NAT Progress Report – Spring 2024

Governance and Management

Leneh Buckle retired as a NAT director in April 2023 and we invited Jo Minchin to join the NAT Board.

Public Relations

This year we have undertaken significant updating of the NAT’s online presence. Our website has been updated to reflect NAT’s current work, projects and publications. We have ensured that we have a presence and the ability to post to several social media networks, including Facebook, Instagram and X. This will enable us to better publicise NAT’s work and NAT events moving forward.

Networking and Representation

Jo Minchin continues to serve as NAT’s representative on the Executive Board of EUCAP (the European Council of Autistic People), of which NAT is an associate member, as well as several DHSC-led committees.

Yo Dunn has joined the National Mental Capacity Forum, as a NAT representative.

Jo Minchin and Yo Dunn continue to represent NAT on the British Association of Social Workers (BASW) Homes not Hospitals group and a NAT representative attends the Workforce Autism Group England (WAGE) organised by HEE, Skills for Health and Skills for Care. However, the latter seems to be becoming less meaningful and we have scaled back involvement as a result.

The NAT has been invited to run a workshop at a national conference for health and social care commissioners in December. We have also been invited to deliver a regional one day conference on autism for social workers in November by the BASW Black Country branch.

Recent projects

Inclusive Governance

We completed the Scottish Autism Inclusive Governance project. The final report and a webinar presenting our findings are now available on the NAT website here. Our work was described by Dorry McLaughlin (Chief Executive) as the most effective consultancy she has ever experienced.

Skills for Care Discussion Paper

This was finally published in January and is available on Skills for Care’s website here. We also had significant input into rewriting the content of SfC’s webpages on ‘Behaviour’ here which we hope will help to influence the social care sector.

Future projects

EQUALS (Ethical Quality Autistic-Led Support)

We were successful in our bid for NIHR funding of almost £350K for this project, formally titled NIHR206559 – Developing and applying new autistic-led standards for social care environments: a participatory action research study of Ethical Quality Autistic-Led Support (EQUALS). The NAT is a lead participant and Yo Dunn is the joint principal investigator.

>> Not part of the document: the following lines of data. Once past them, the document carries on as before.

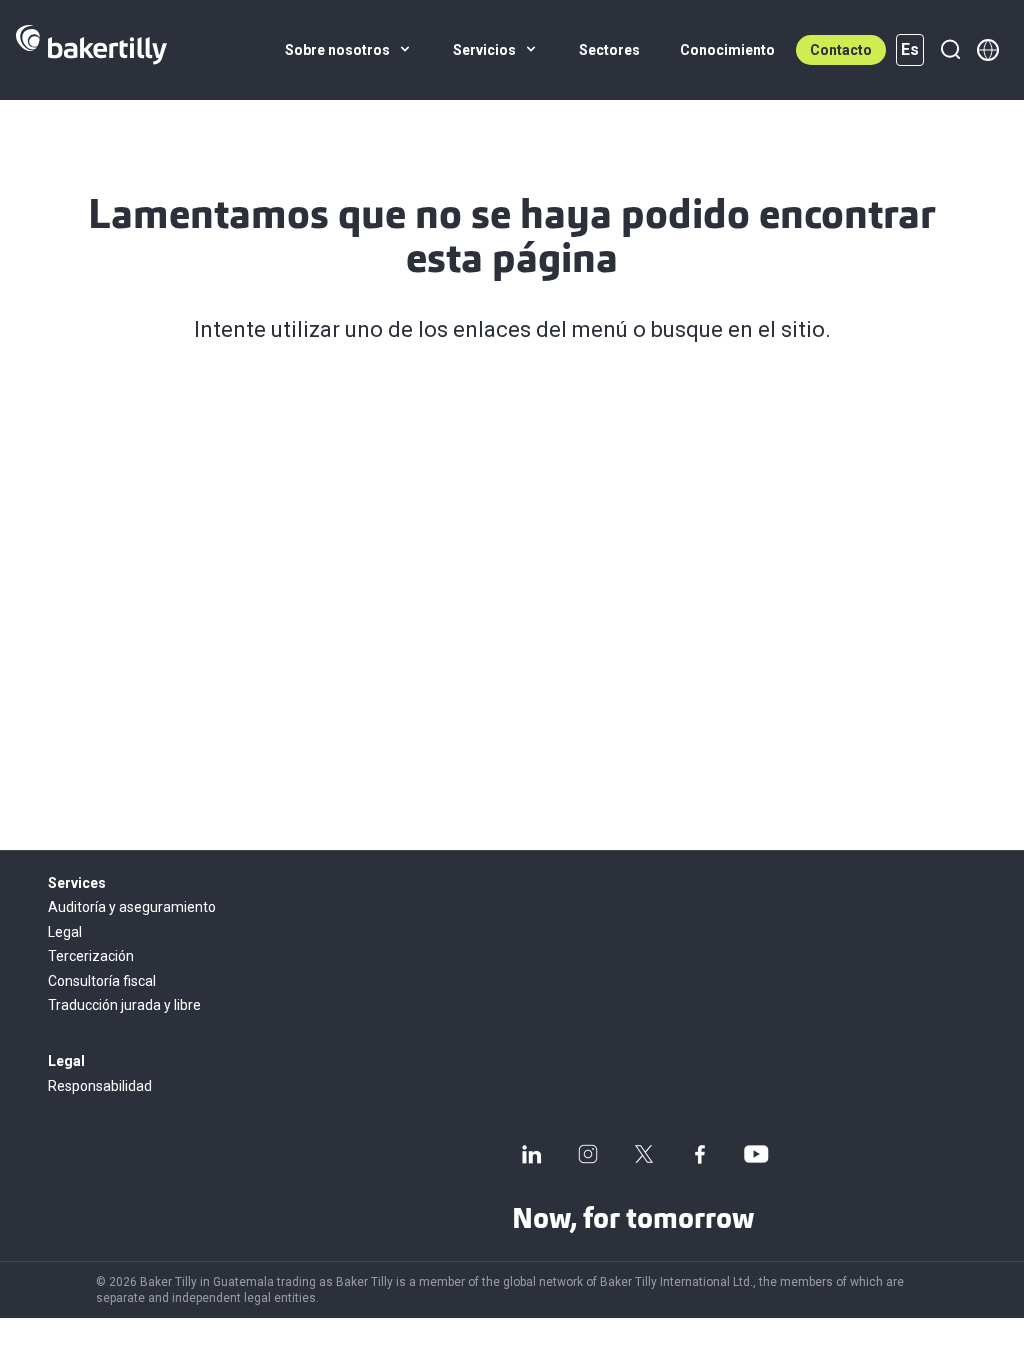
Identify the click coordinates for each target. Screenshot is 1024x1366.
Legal (65, 932)
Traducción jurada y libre (124, 1005)
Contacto (841, 50)
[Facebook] (700, 1154)
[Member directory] (988, 50)
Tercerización (91, 956)
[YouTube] (756, 1154)
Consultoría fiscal (102, 981)
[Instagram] (588, 1154)
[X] (644, 1154)
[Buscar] (950, 50)
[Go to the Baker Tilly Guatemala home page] (91, 50)
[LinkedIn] (532, 1154)
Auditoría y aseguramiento (132, 907)
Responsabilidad (100, 1086)
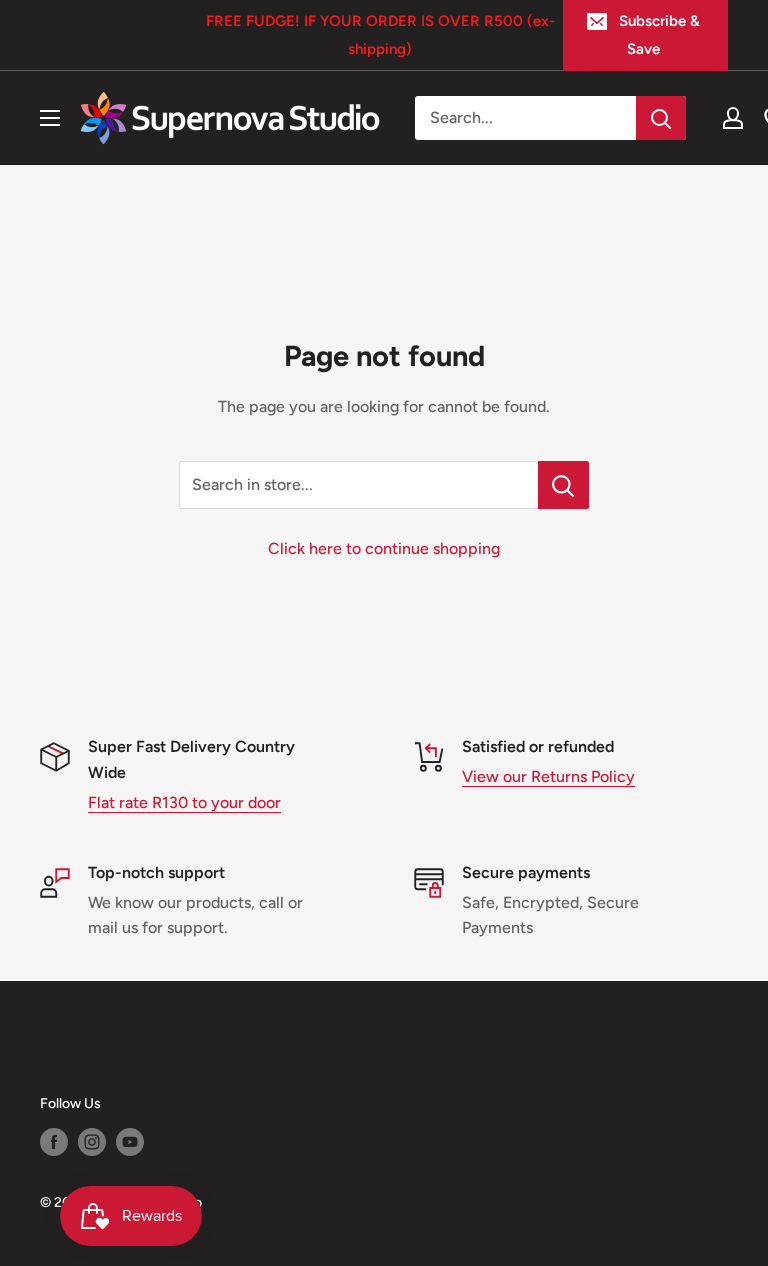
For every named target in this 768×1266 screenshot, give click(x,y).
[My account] (733, 118)
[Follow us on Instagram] (92, 1142)
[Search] (661, 118)
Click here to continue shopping (384, 548)
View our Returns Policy (548, 776)
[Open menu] (50, 118)
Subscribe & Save (659, 35)
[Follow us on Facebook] (54, 1142)
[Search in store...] (563, 485)
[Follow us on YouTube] (130, 1142)
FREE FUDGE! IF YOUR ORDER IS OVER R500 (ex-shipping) (380, 35)
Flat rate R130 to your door (184, 802)
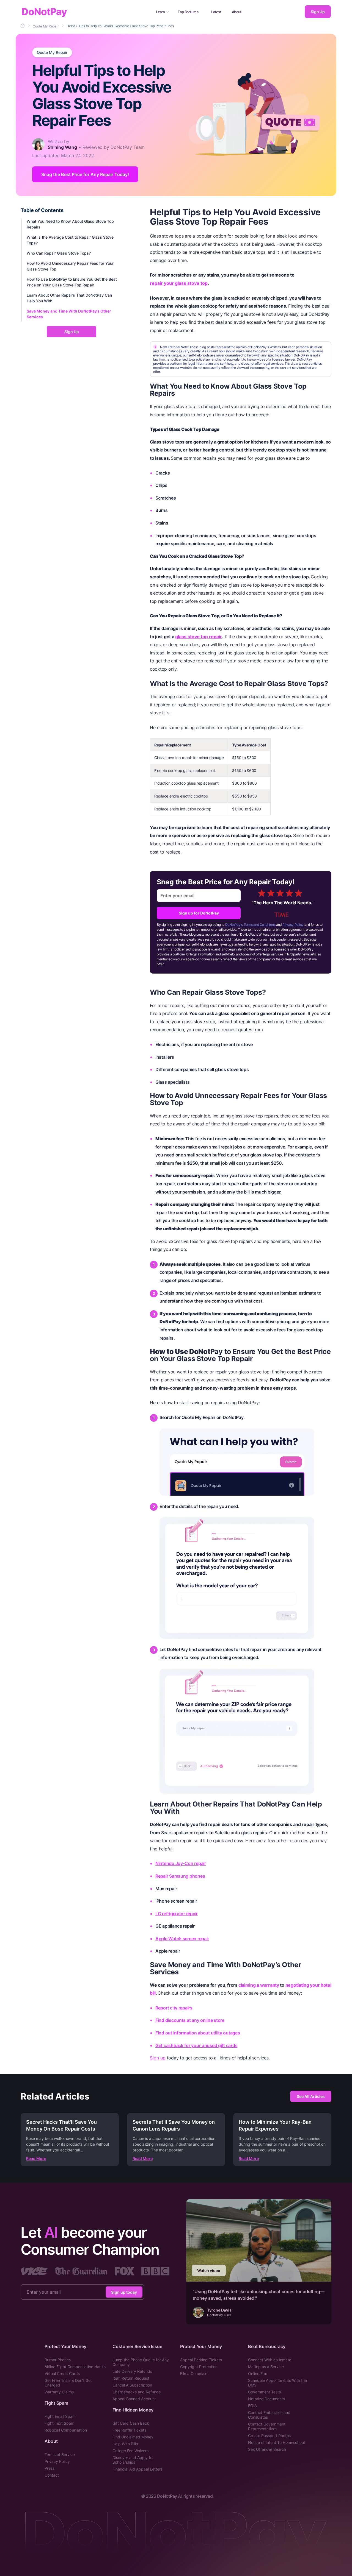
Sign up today (124, 2292)
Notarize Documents (266, 2398)
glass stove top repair (198, 636)
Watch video (208, 2270)
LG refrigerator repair (176, 1913)
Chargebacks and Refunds (136, 2392)
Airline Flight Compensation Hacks (75, 2366)
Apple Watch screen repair (182, 1938)
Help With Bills (125, 2443)
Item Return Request (130, 2378)
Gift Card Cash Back (130, 2423)
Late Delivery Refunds (132, 2371)
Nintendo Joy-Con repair (180, 1863)
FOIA (252, 2405)
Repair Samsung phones (180, 1876)
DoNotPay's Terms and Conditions (250, 924)
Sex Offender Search (267, 2449)
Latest (216, 12)
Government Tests (264, 2392)
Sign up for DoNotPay (199, 913)
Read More (36, 2158)
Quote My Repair (52, 52)
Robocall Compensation (66, 2430)
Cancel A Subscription (132, 2385)
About (236, 12)
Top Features (188, 12)
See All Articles (311, 2096)
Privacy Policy (293, 924)
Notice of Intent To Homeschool (276, 2442)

The project will be undertaken in collaboration with the University of Sussex (Dr David Orr, joint principal investigator), the University of Manchester and the University of Edinburgh. The project will start in January 2025 and run for 2 years. Much of the work will be undertaken by a post-doctoral researcher employed by the project, but with NAT input and guidance throughout.

Essentially the project will trial ways of implementing the NAT guide to quality care for autistic people in supported living and residential social care services and produce materials to guide implementation. Many of those materials will be made open access, due to the public funding of the project. Where additional support materials are developed, it is likely that the University of Sussex will own the IP and handle any associated risks, but the NAT will be the primary beneficiary of any profit. Discussions are currently underway about drafting IP agreements to that effect.

Other projects

NAT is also involved in a much smaller capacity in two other research projects. The first is an extension to an NIHR funded project reviewing access to general practice for autistic adults, to extend the research to include autistic adults with learning disabilities. The NAT has been invited to support the project in facilitating the participation of autistic adults with learning disabilities.

The second is a bid for UK Research Council funding for a project bringing together academics from psychiatry, psychology, ethnography, neuroscience and arts to develop a systematic phenomenology of autism. Again, the NAT has been asked to participate to improve the consideration of the needs of ‘the other half’ in the project.

Financial situation

NAT’s funds currently stand at £43k, which is decrease on a year ago. This is largely due to NAT’s running costs of approx. £13k per annum, combined with the costs of reprinting a further 2000 copies of the NAT Guide and printing 1000 hard copies of the Skills for Care discussion paper. We consider the later a productive use of NAT funds since Yo and Jo have ongoing regular opportunities to place these directly in the hands of crucial health and social care staff including commissioners, social workers and others through training activities and attendance at CTRs.